O julgamento ocorreu em grau de apelação e confirmou a sentença de primeira instância que já havia considerado improcedentes as acusações apresentadas pelo Ministério Público e pelo Estado de Rondônia. A decisão reafirma que não houve comprovação de dolo — ou seja, intenção deliberada de cometer irregularidades — nem de prejuízo efetivo aos cofres públicos.
A ação questionava a edição de um decreto estadual de 2011 que autorizou a atuação de uma empresa na gestão de empréstimos consignados para servidores, sem processo licitatório. Segundo as acusações, a medida teria sido adotada em troca de apoio político e eventual vantagem financeira ao então governador — o que não foi comprovado no processo.
Ao analisar os recursos, o TJ destacou que, embora possam ter existido irregularidades administrativas, não houve provas suficientes para caracterizar improbidade.

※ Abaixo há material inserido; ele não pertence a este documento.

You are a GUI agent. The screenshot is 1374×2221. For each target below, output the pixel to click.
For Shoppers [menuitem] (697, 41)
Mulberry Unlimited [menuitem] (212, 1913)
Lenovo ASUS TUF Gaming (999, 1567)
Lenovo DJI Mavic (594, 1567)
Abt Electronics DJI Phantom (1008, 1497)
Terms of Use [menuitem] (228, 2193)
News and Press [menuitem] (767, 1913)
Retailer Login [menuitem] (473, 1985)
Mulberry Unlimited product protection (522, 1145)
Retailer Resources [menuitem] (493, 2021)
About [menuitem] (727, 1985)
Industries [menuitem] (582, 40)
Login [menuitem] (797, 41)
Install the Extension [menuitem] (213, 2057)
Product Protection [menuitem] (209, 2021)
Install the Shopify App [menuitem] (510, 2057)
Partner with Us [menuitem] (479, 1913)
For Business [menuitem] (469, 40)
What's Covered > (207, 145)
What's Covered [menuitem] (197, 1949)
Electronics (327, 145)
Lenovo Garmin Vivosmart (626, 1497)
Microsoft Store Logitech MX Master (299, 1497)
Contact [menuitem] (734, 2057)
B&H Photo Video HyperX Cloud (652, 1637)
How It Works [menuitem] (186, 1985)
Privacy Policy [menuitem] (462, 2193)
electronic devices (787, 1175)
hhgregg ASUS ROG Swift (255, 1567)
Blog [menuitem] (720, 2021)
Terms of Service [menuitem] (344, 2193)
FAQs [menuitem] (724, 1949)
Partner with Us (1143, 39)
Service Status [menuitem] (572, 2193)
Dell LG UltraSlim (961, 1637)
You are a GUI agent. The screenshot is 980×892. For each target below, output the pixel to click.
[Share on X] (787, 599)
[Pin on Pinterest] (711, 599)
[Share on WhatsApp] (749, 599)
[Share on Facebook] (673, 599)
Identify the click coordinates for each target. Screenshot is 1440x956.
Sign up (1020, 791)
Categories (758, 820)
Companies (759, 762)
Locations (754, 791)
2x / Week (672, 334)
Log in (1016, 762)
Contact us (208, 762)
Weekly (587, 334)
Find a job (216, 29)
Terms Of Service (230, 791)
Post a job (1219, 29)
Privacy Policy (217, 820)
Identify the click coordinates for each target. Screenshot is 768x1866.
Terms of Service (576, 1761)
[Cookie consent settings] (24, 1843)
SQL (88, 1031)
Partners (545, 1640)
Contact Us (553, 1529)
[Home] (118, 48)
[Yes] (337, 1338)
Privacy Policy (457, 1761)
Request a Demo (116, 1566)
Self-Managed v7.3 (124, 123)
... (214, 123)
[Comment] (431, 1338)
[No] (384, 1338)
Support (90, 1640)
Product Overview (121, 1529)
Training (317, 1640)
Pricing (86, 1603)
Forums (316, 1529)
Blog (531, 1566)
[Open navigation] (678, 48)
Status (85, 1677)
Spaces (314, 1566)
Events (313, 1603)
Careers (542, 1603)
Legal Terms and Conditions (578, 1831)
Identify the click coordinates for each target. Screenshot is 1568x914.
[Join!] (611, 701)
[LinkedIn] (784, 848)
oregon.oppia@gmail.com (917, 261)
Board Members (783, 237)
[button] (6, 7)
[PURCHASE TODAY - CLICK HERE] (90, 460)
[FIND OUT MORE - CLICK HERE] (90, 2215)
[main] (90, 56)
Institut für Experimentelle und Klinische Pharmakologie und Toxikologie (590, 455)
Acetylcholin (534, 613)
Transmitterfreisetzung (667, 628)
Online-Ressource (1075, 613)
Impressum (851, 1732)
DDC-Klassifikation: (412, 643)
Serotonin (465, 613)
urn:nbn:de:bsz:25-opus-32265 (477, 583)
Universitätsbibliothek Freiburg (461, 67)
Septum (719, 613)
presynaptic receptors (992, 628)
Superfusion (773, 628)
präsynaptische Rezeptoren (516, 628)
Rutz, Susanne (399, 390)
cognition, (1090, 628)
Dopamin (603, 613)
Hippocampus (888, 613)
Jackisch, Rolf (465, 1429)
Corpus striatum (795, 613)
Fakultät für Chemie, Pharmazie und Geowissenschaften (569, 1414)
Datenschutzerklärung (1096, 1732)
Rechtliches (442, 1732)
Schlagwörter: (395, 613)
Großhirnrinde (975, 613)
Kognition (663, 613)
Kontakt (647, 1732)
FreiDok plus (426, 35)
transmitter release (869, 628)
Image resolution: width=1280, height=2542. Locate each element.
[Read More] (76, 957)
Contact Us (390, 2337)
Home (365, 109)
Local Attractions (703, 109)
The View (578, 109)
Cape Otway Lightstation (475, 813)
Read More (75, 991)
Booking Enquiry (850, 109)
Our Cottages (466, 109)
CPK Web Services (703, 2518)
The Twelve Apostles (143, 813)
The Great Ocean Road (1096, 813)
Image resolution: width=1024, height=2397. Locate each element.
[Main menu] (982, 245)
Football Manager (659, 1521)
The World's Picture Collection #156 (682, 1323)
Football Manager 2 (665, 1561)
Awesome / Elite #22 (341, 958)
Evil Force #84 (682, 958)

A Corte também apontou contradições em depoimentos de delatores e ausência de evidências concretas de enriquecimento ilícito ou dano ao erário.
Outro ponto considerado foi a mudança na legislação, com a atualização da Lei de Improbidade Administrativa (Lei nº 14.230/2021), que passou a exigir comprovação clara de intenção ilícita para a condenação. Sem esse elemento, o Tribunal entendeu não ser possível responsabilizar os acusados.
Com a decisão, permanece válida a absolvição de todos os envolvidos no processo, encerrando mais um capítulo de um caso que se arrasta há mais de uma década no estado. As investigações e julgamentos anteriores já vinham apontando fragilidade nas provas apresentadas, consolidando agora o entendimento definitivo da Justiça rondoniense.